Re: [discuss] Tool for SSD overprovisioning on OmniOS like hdparm

Jim Klimov via illumos-discuss Mon, 26 May 2014 01:16:30 -0700

25 мая 2014 г. 23:34:26 CEST, Richard Elling via illumos-discuss 
<discuss@lists.illumos.org> пишет:
>On May 25, 2014, at 8:47 AM, Schweiss, Chip <c...@innovates.com> wrote:
>> Reservations don't keep ZFS from eventually writing to every
>assignable block on the SSD.  
>> 
>
>Disagree. SPA allocations are first fit and biased towards
>lower-numbered LBAs. This means that 
>for the vast majority of cases, there is large unallocated space of
>significant magnitude.
>> This would work if Illumos did trim.   Until then slicing and using
>less than the entire capacity will keep the performance of the SSD
>high.  
>> 
>
>You are assuming that LBAs are exposed by SSDs. They are not. SSDs use
>their own COW file
>systems and the garbage collection will readjust the layout such that
>you can never be sure what
>pages are recycled or when.  This is especially important for those
>cases that overwrite the same 
>blocks many times, notably FAT and NTFS.
>
>> Also using a shift 12 or 13 helps by causing less write
>amplification.
>> 
>
>Agree. Some SSDs, even expensive enterprise-grade SSDs, do a poor job
>of sub-4KB sector allocations.
> -- richard
>
>> -Chip
>> 
>> On May 25, 2014 8:21 AM, "Richard Elling via illumos-discuss"
><discuss@lists.illumos.org> wrote:
>> 
>> On May 24, 2014, at 3:32 PM, Günther Alka via illumos-discuss
><discuss@lists.illumos.org> wrote:
>> 
>>> SSDs are the future of high performance storage.
>>> With most consumer SSDs overpovisioning is a common way to keep
>write performance high.
>>> 
>>> On Linux you can use hdparm to create a host protected area with the
>main advantage that you do not need to struggle with partitions or
>slices - just use the whole disk as usual.
>>> 
>>> read
>>> http://www.thomas-krenn.com/de/wiki/SSD_Over-Provisioning_mit_hdparm
>>> 
>>> 
>>> Has anyone compiled hdparm for Illumos or know about a Solaris tool
>to create a host protected area?
>> 
>> But why bother overprovisioning with such a low-level tool? We use
>ZFS, if you want to reserve some space, make a reservation :-)
>> 
>>> 
>>> sdparm?
>>> https://www.illumos.org/issues/2899
>> 
>> It should compile fine, OOB.
>>  -- richard
>> 
>> --
>> 
>> richard.ell...@richardelling.com
>> +1-760-896-4422
>> 
>> 
>> 
>> illumos-discuss | Archives  | Modify Your Subscription        
>
>--
>
>richard.ell...@richardelling.com
>+1-760-896-4422
>
>
>
>
>
>
>-------------------------------------------
>illumos-discuss
>Archives: https://www.listbox.com/member/archive/182180/=now
>RSS Feed:
>https://www.listbox.com/member/archive/rss/182180/22642773-76f3f1fc
>Modify Your Subscription:
>https://www.listbox.com/member/?&;
>Powered by Listbox: http://www.listbox.com


Thanks, the hint about allocation biasing is a useful one. 
Some of the rest kinda 'does not compute', so I'd explain how I see this, and 
kindly ask to explain what i miss and why we differ (namely, on the matter of 
whether reservations are guaranteed to help)?

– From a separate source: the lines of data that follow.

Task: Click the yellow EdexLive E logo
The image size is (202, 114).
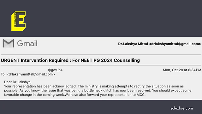Action: pos(19,21)
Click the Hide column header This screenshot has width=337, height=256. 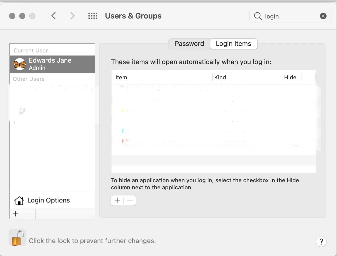click(290, 78)
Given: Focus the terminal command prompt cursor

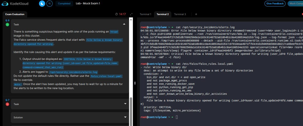Looking at the screenshot, I should 177,117.
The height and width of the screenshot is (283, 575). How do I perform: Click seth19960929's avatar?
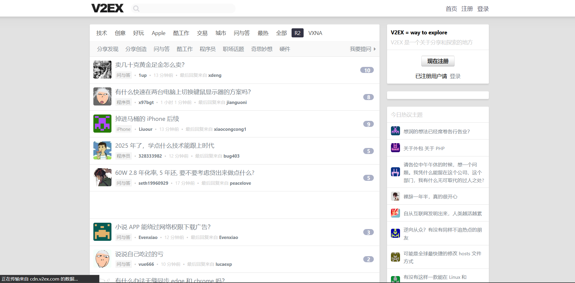click(x=102, y=177)
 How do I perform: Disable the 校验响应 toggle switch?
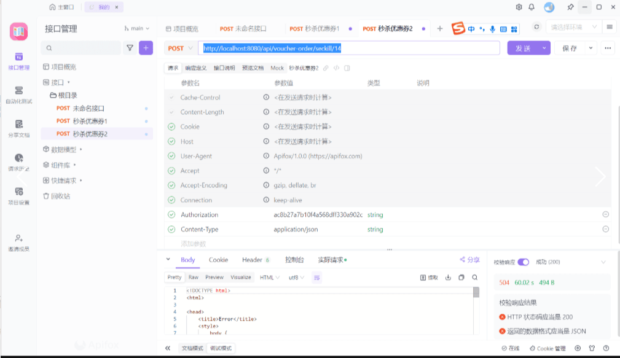pyautogui.click(x=523, y=262)
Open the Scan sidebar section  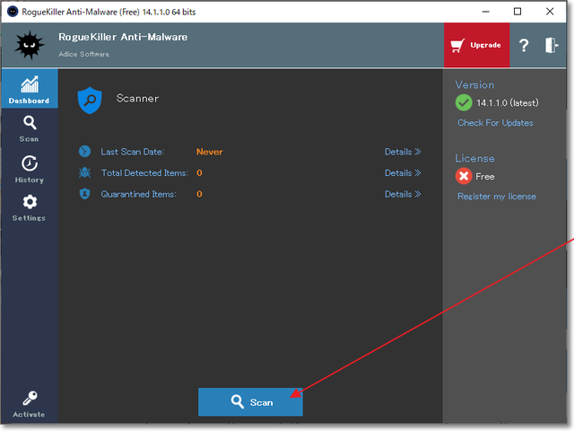pyautogui.click(x=29, y=128)
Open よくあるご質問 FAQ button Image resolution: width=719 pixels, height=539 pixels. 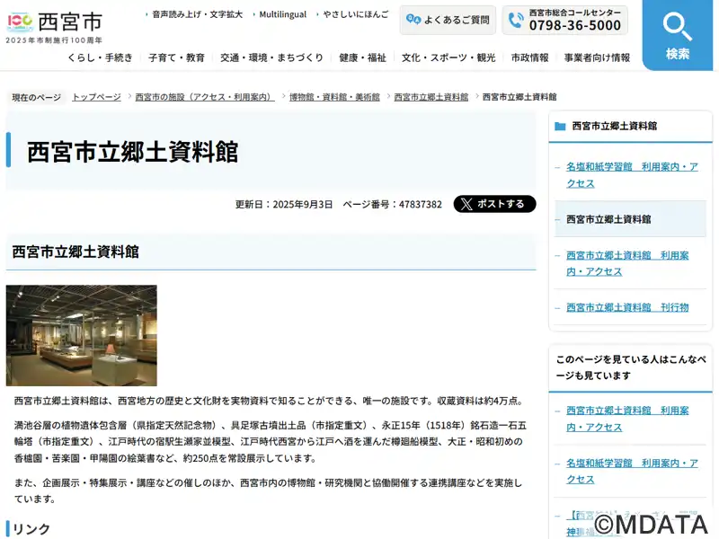(448, 20)
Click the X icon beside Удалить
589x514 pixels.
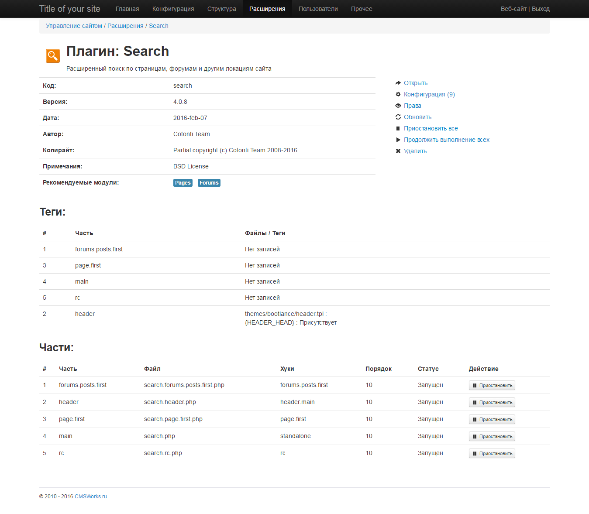pyautogui.click(x=398, y=151)
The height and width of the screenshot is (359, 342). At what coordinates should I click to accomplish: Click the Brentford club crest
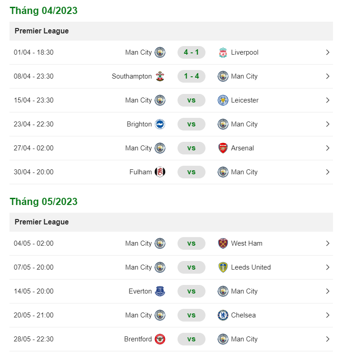point(160,339)
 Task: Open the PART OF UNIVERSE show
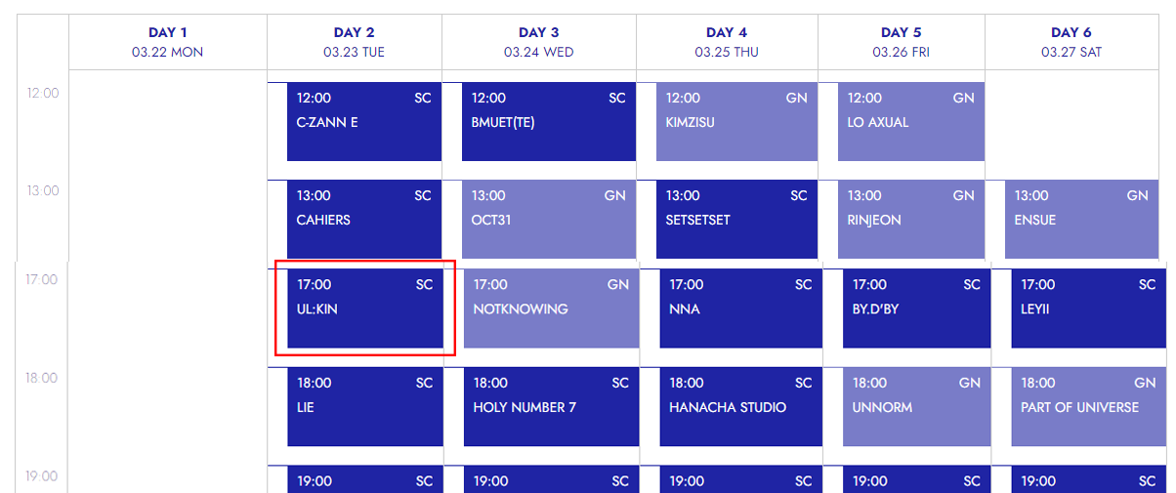(1089, 407)
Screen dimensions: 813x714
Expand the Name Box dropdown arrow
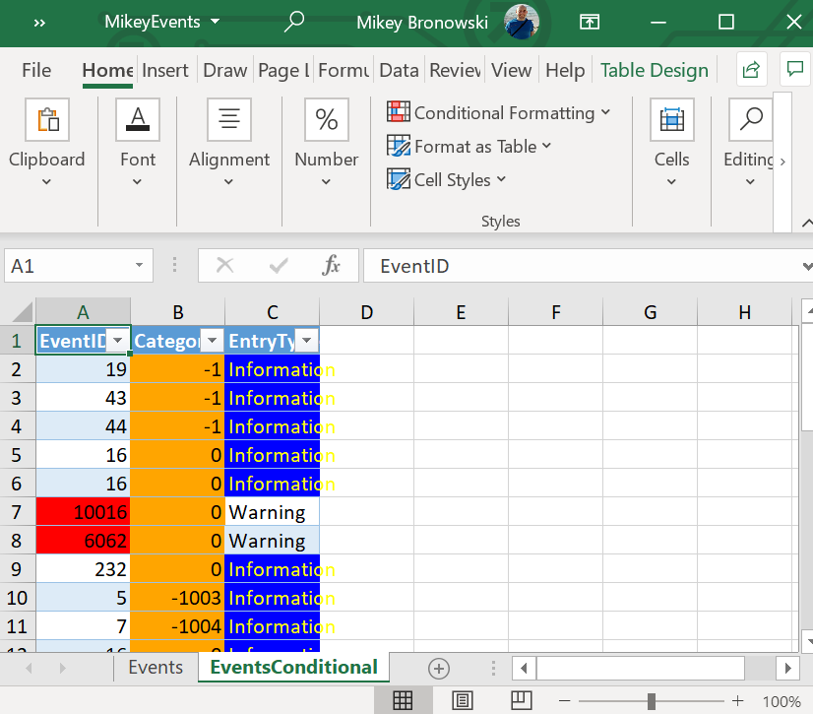(140, 266)

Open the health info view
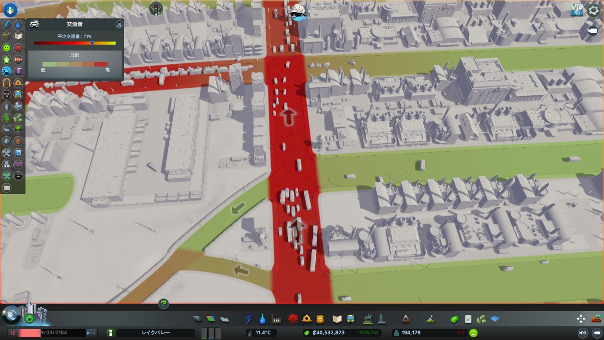[18, 48]
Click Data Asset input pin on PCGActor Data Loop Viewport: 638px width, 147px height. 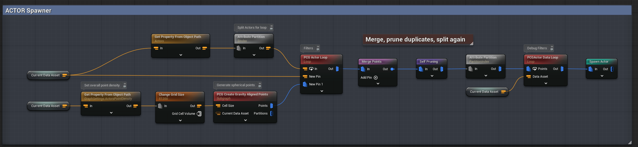pyautogui.click(x=529, y=77)
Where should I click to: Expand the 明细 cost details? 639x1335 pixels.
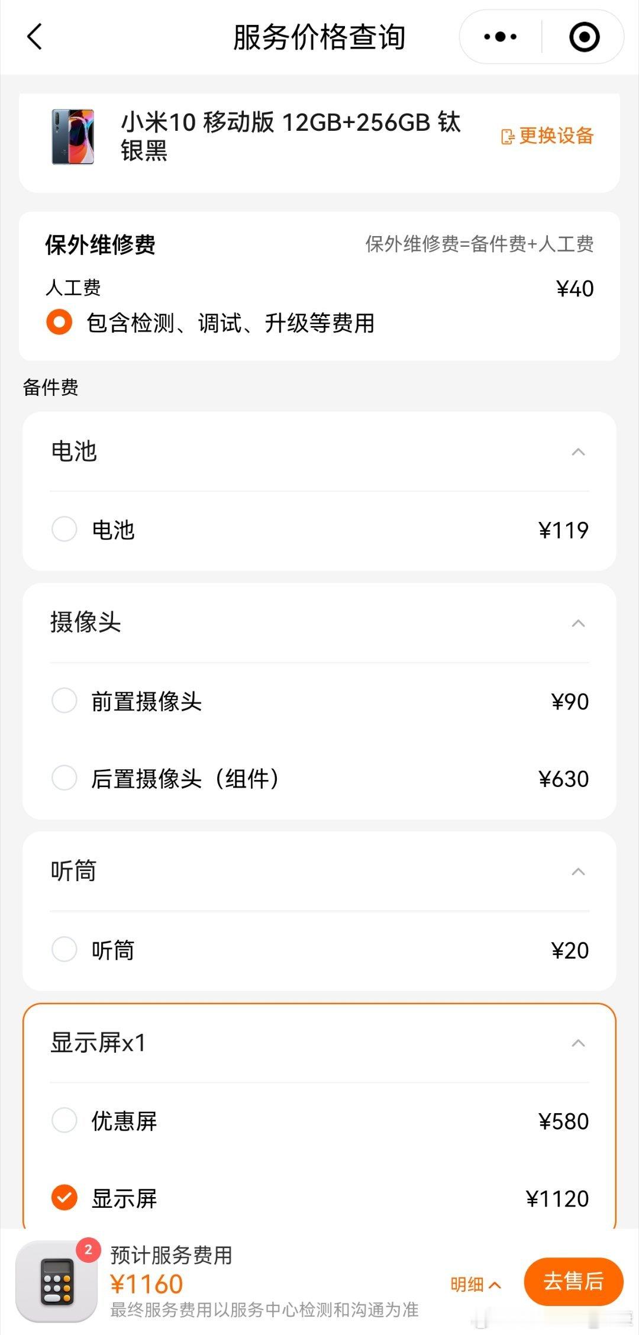[476, 1284]
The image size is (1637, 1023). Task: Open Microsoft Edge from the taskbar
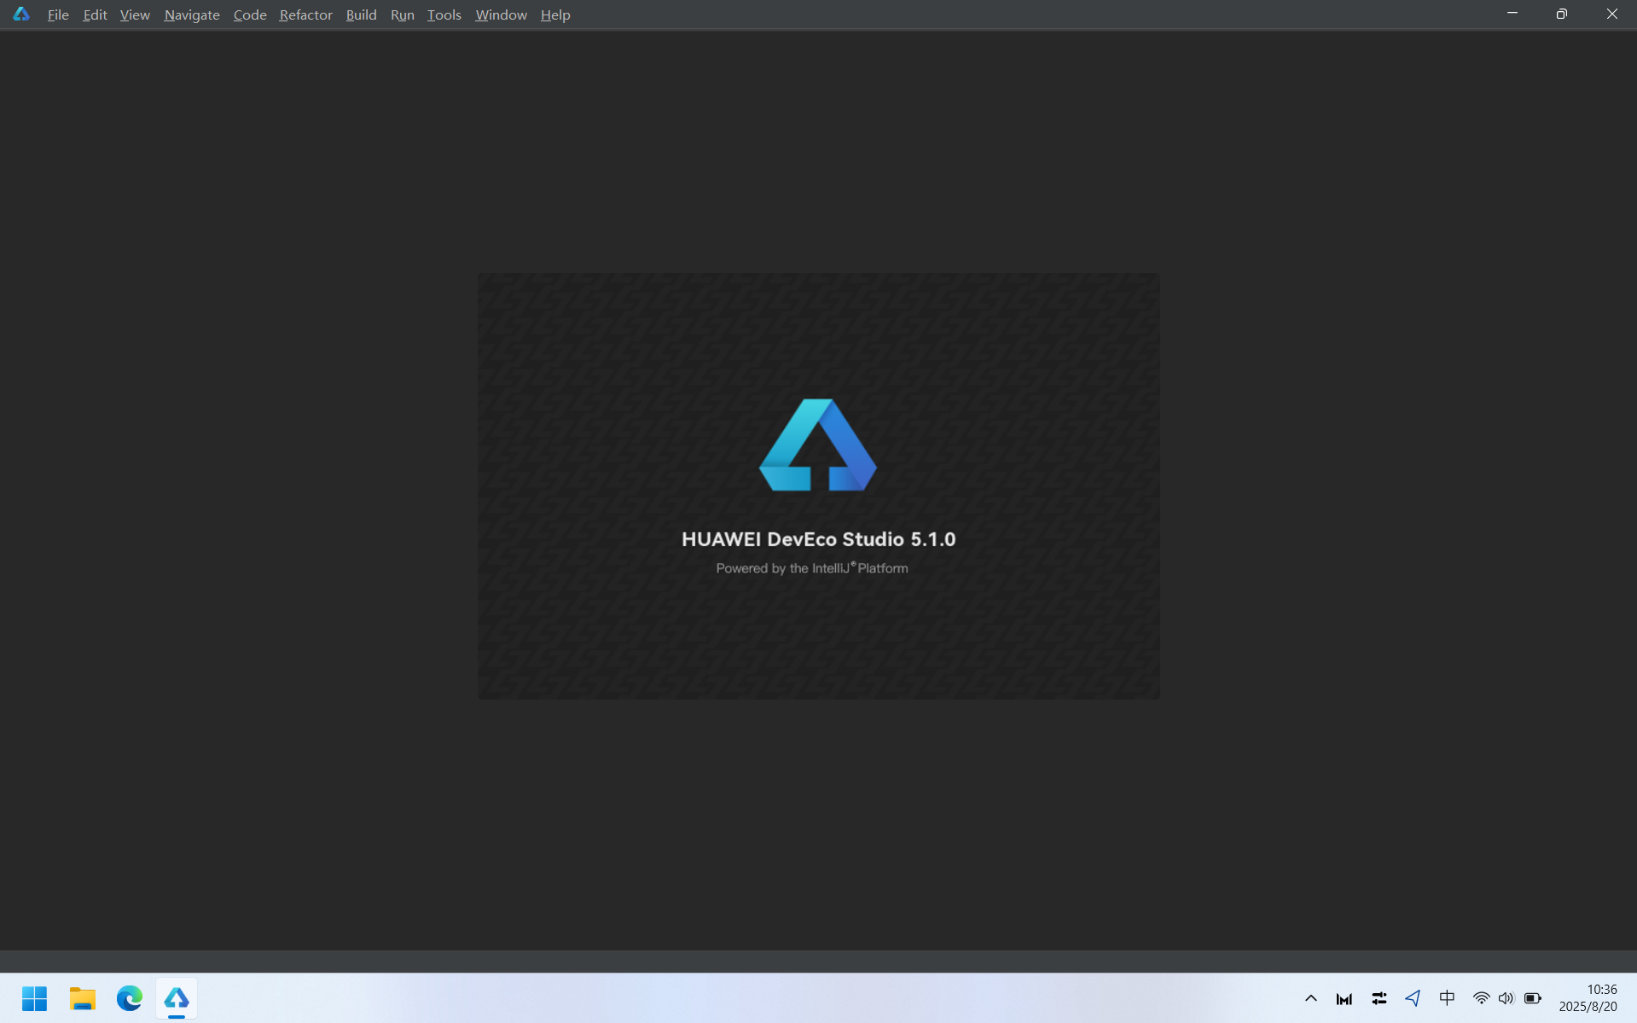tap(130, 998)
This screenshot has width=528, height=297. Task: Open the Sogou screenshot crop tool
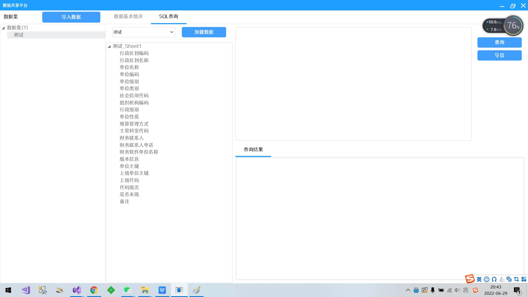(x=516, y=279)
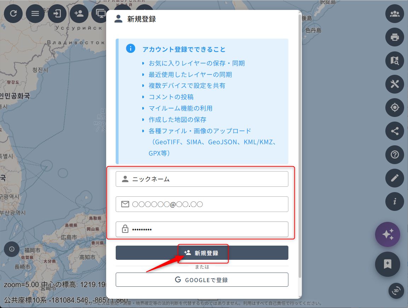This screenshot has height=308, width=408.
Task: Open the group users icon at top right
Action: tap(395, 14)
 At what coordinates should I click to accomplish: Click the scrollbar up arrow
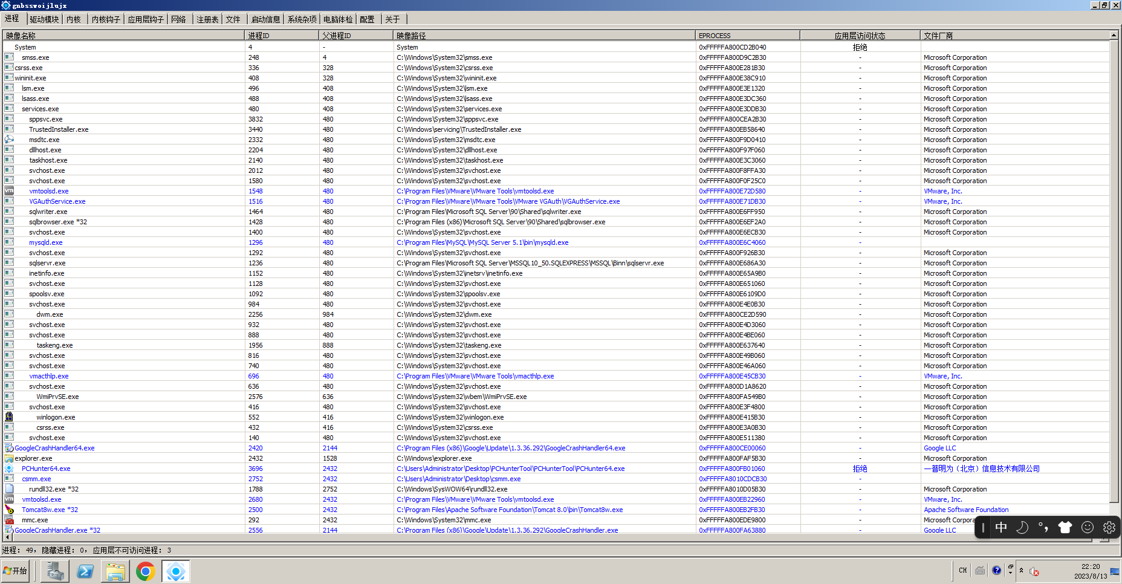click(1115, 34)
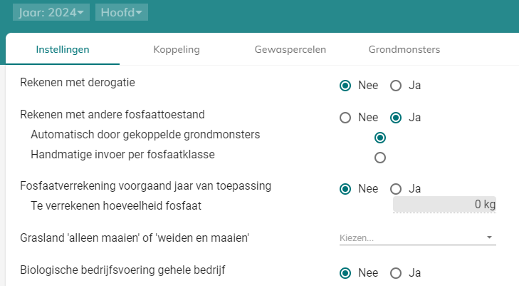
Task: Switch to the Instellingen tab
Action: point(63,50)
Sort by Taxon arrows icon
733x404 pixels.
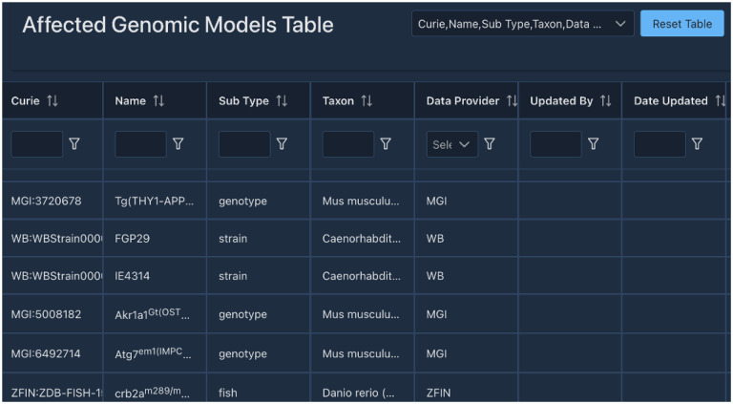pyautogui.click(x=367, y=100)
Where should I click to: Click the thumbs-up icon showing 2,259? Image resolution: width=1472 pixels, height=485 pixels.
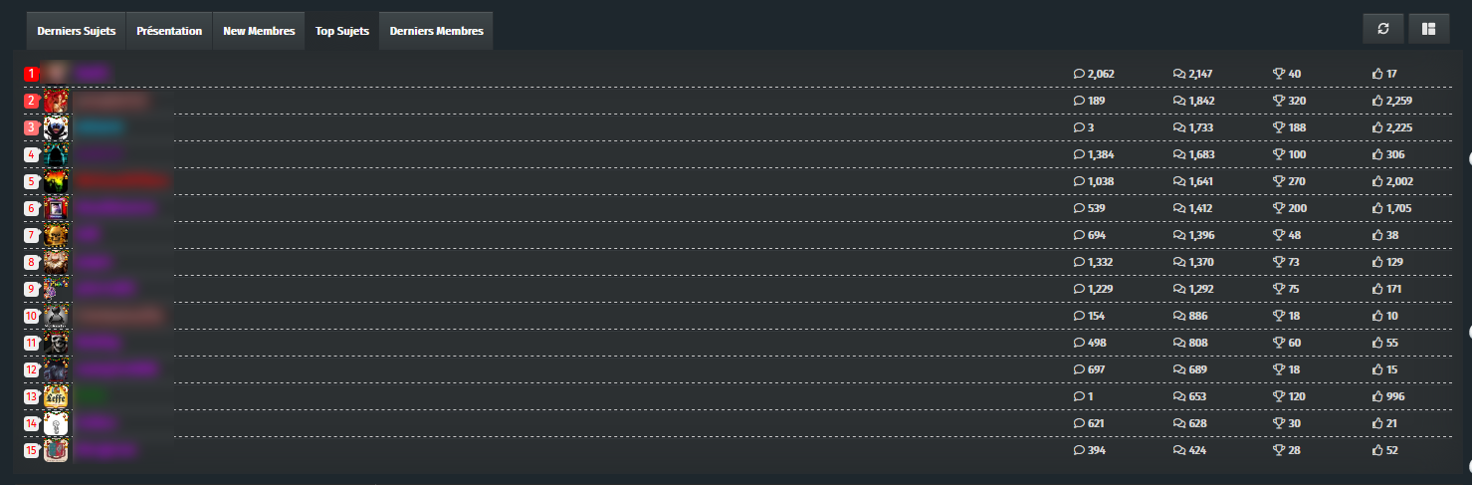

First of all, taking the biasing thesis: say, there is a reserved dataset 
that's never written into and only exists to block writes into some amount of 
blocks (each located randomly on disk if ever written into at all). Writes into 
other datasets land into the unreferenced low LBA offsets and after a while all 
the reserved space for this one dataset ends up as unreferenced sectors with 
higher LBA numbers - similar to what partitioning would do for "cheap 
overprovisioning", reserving those sectors from writes right from the start of 
disk usage? However is there any guarantee with zfs reservation approach that 
those higherLBA's would indeed never be written into and would remain 
all-zeroes -always - regardless of whether any current zfs block tree 
references those sectors? I guess one take at this would be to store 
uncompressed /dev/zero'es into this dataset. *Hopefully*, then, the ssd 
firmware would know to not allocate actual hardware storage for them (at least, 
the compress!
 ing
firmwares are likely to do this) and thus would keep this amount of bytes on 
real chips available for housekeeping as in other ways of overprovisioning. But 
maybe this would a hieve the opposite - and keep the sectors allocated and 
unavailable for garbage collection. Generally we don't have a means to know 
that, right? That's what TRIM/UNMAP are for...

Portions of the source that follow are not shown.